Differential Vesicular Targeting and Time Course of Synaptic Secretion of the Mammalian Neurotrophins

Abstract

Neurotrophins are a family of secreted neuronal survival and plasticity factors comprising NGF, BDNF, neurotrophin-3 (NT-3), and NT-4. Whereas synaptic secretion of BDNF has been described, the routes of intracellular targeting and secretion of NGF, NT-3, and NT-4 in neurons are poorly understood.To allow for a direct comparison of intracellular targeting and release properties, all four mammalian neurotrophins were expressed as green fluorescent protein fusion proteins in cultured rat hippocampal neurons. We show that BDNF and NT-3 are targeted more efficiently to dendritic secretory granules of the regulated pathway of secretion (BDNF, in 98% of cells; NT-3, 85%) than NGF (46%) and NT-4 (23%). For all NTs, the remaining cells showed targeting to the constitutive secretory pathway.
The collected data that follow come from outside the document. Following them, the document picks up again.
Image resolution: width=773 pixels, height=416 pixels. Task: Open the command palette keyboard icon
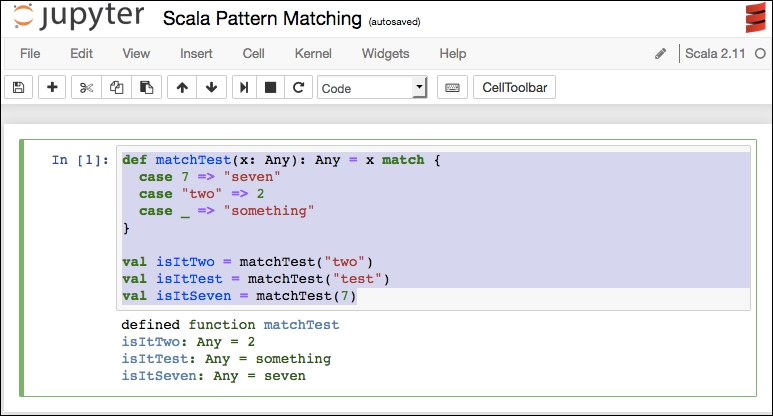click(452, 87)
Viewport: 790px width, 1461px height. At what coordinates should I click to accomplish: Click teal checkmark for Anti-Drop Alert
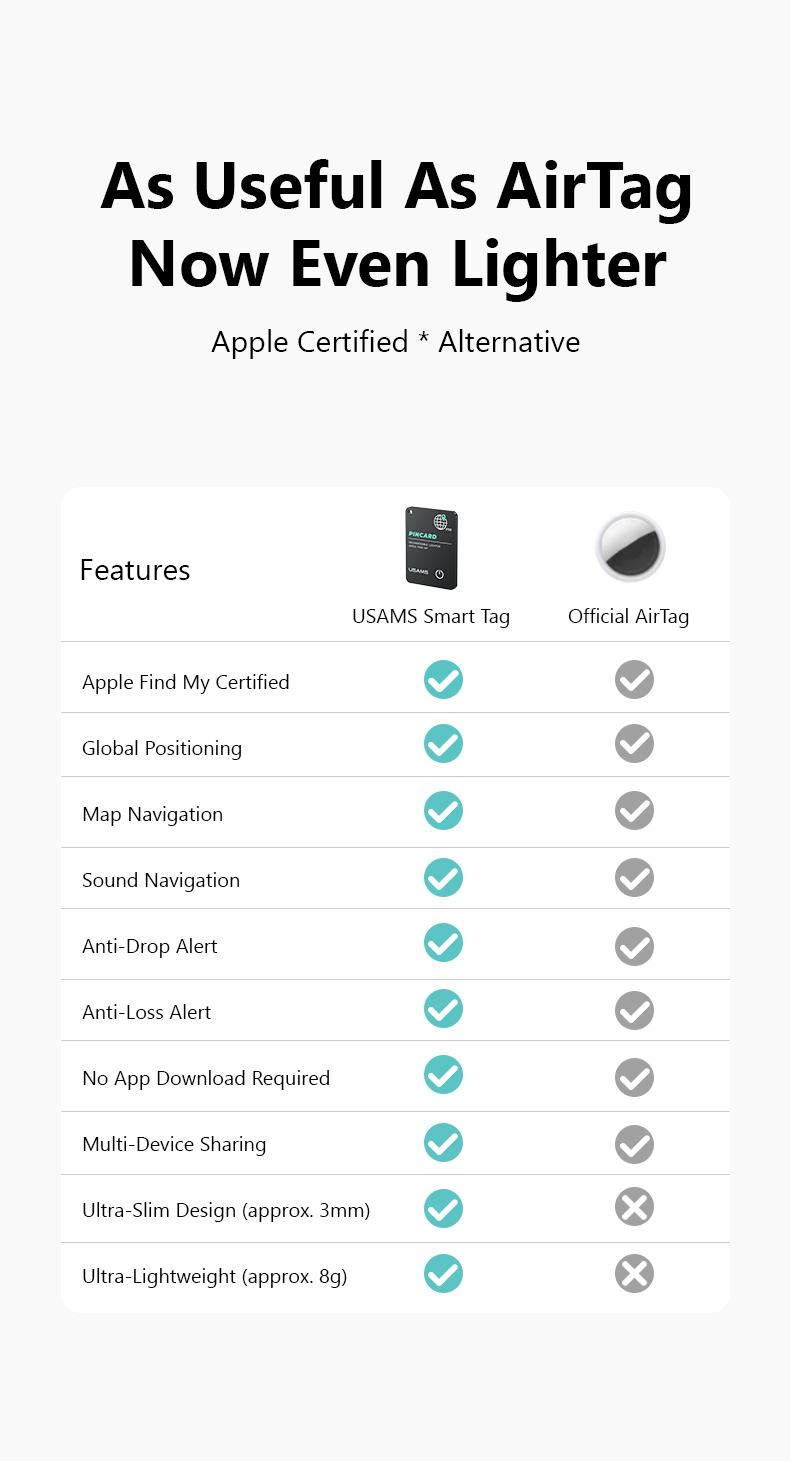click(443, 943)
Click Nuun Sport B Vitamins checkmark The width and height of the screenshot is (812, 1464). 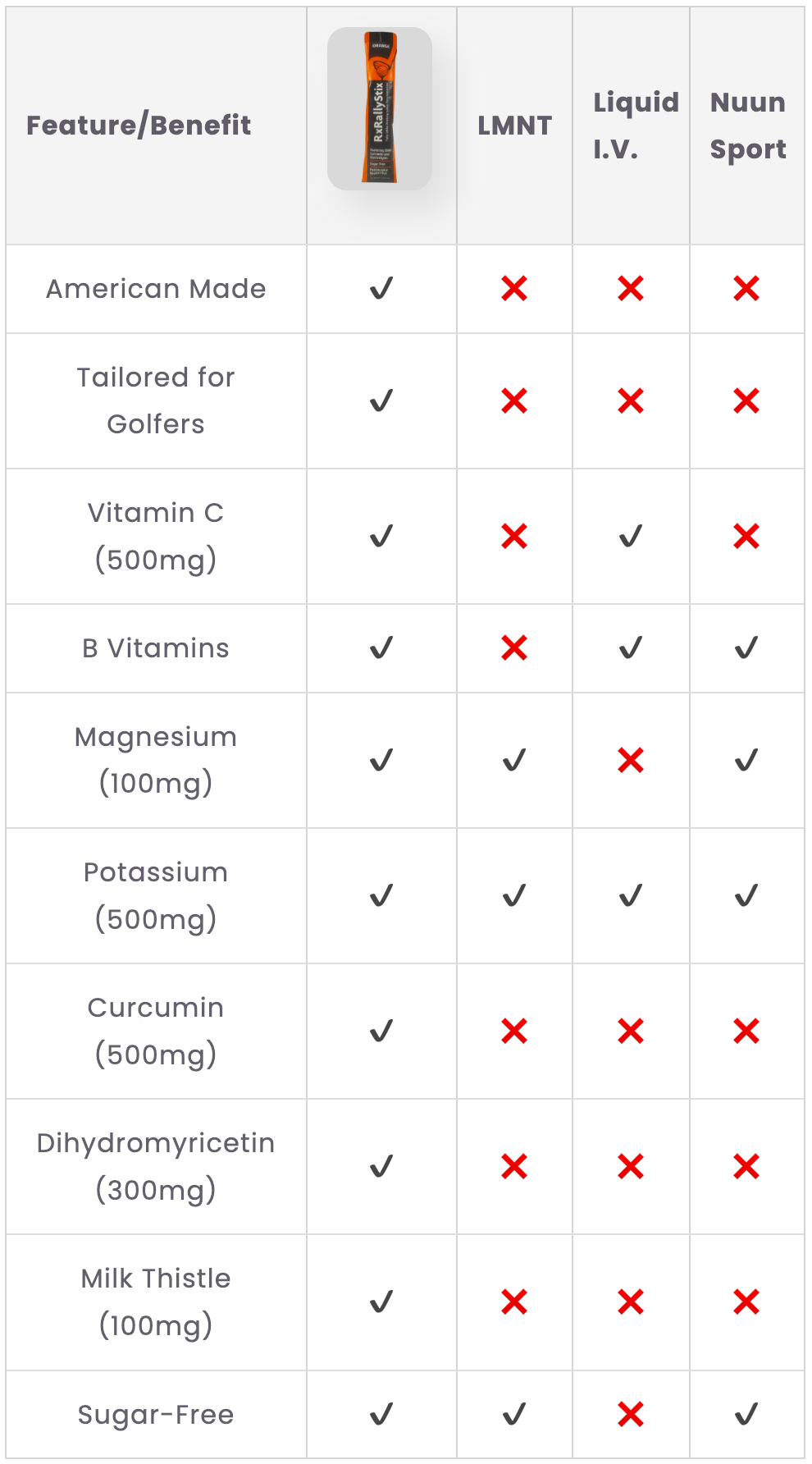tap(746, 648)
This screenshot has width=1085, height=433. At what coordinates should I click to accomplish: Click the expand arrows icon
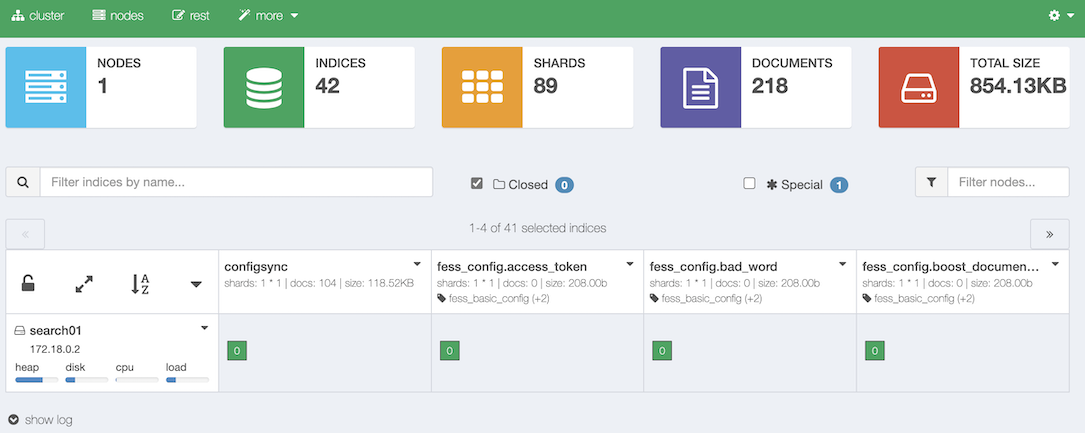coord(84,284)
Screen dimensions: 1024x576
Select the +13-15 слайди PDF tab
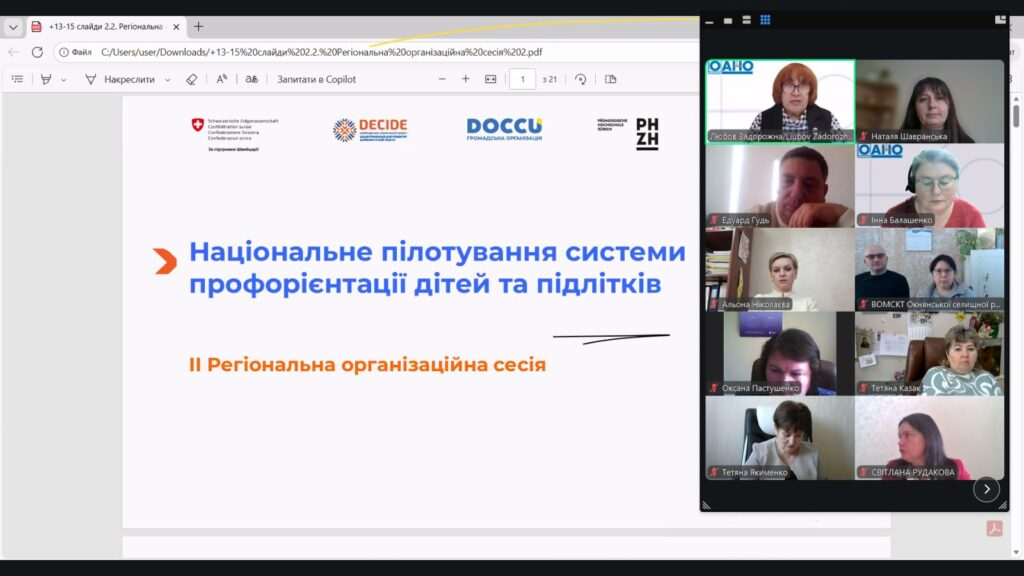coord(105,27)
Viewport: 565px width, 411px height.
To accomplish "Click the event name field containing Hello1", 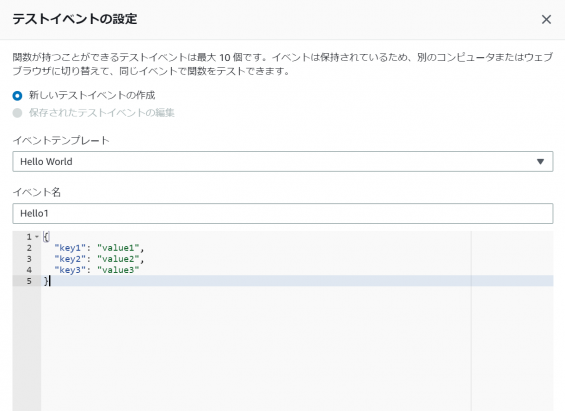I will pyautogui.click(x=283, y=213).
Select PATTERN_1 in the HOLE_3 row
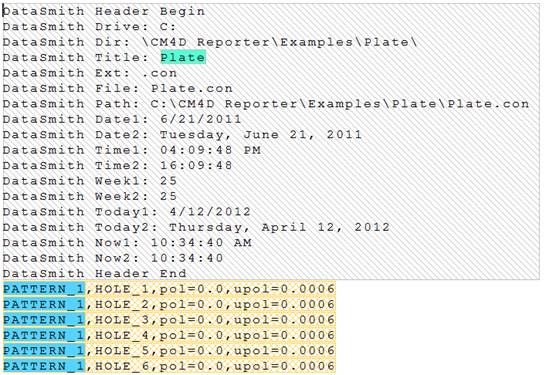The width and height of the screenshot is (546, 375). point(44,319)
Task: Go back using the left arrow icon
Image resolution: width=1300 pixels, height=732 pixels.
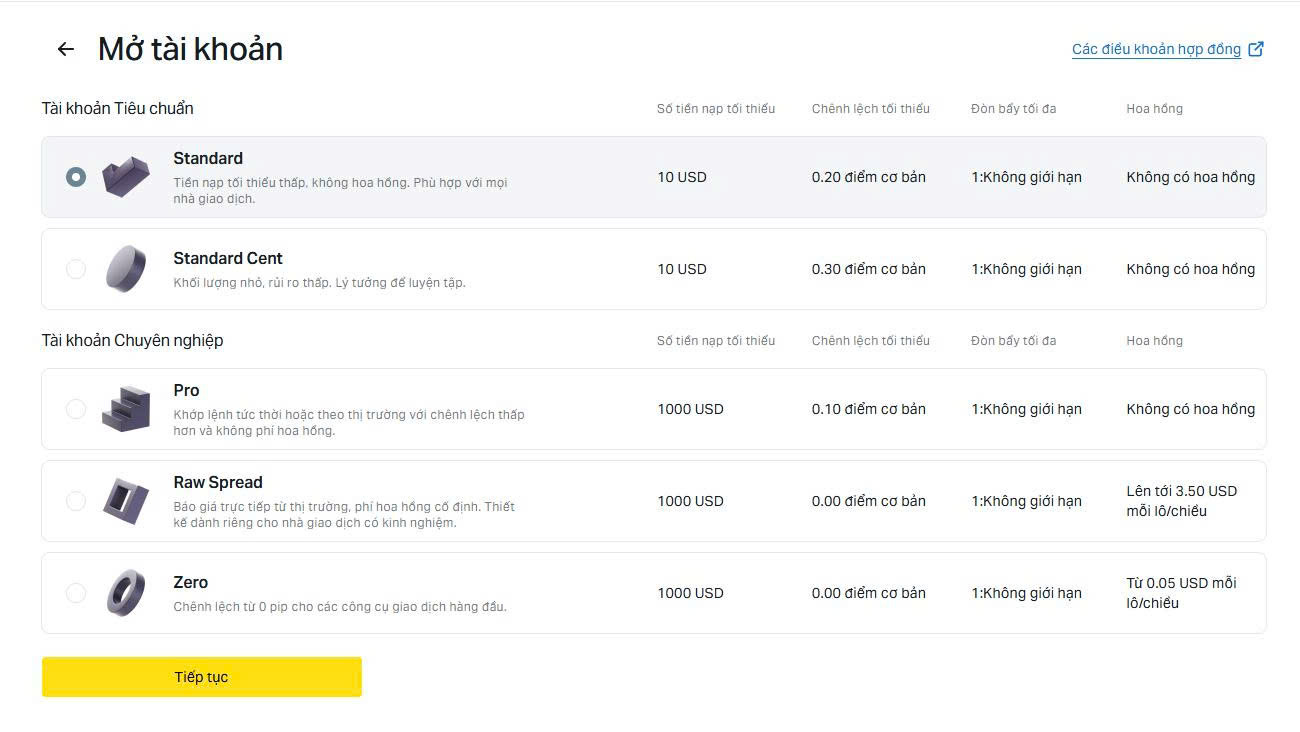Action: click(x=66, y=49)
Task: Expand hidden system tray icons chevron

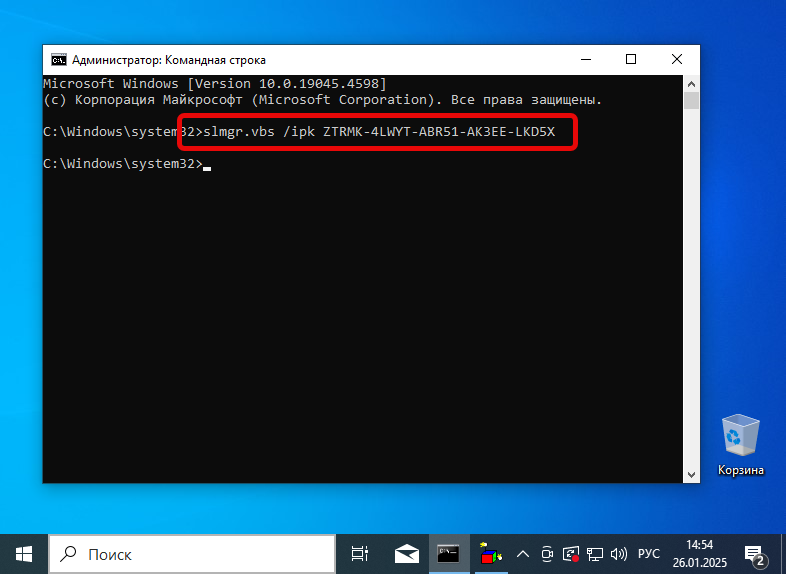Action: [523, 553]
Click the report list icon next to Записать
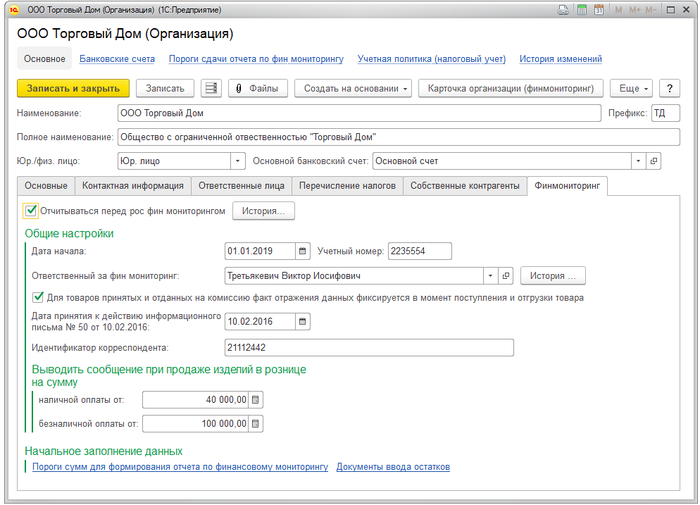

Fusing the BDNF pre-pro sequence to NT-4 directed NT-4 more efficiently to the regulated pathway of secretion.All neurotrophins, once directed to the regulated secretion pathway, were detected near synapsin I-positive presynaptic terminals and colocalized with PSD-95-DsRed (postsynaptic density-95-Discosoma red), suggesting postsynaptic targeting of the neurotrophins to glutamatergic synapses. Depolarization-induced release of all neurotrophins from synaptic secretory granules was slow (delay in onset, 10-30 s; τ = 120-307 s) compared with transmitter release kinetics monitored with FM4-64 [N-(3-triethylammoniumpropyl)-4-(6-(4-diethylamino)phenyl)hexatrienyl)pyridinium dibromide] destaining (onset, <5 s; τ = 13 ± 2 s). Among the neurotrophins, NT-4 secretion was most rapid but still proceeded 10 times more slowly than transmitter secretion. Preincubation of neurons with monensin (neutralizing intragranular pH, thus solubilizing the peptide core) increased the speed of secretion of BDNF, NGF, and NT-3 to the value of NT-4. These data suggest that peptide core dissolution in secretory granules is the critical determinant of the speed of synaptic secretion of all mammalian NTs and that the speed of release is not compatible with fast transmitter-like actions of neurotrophins.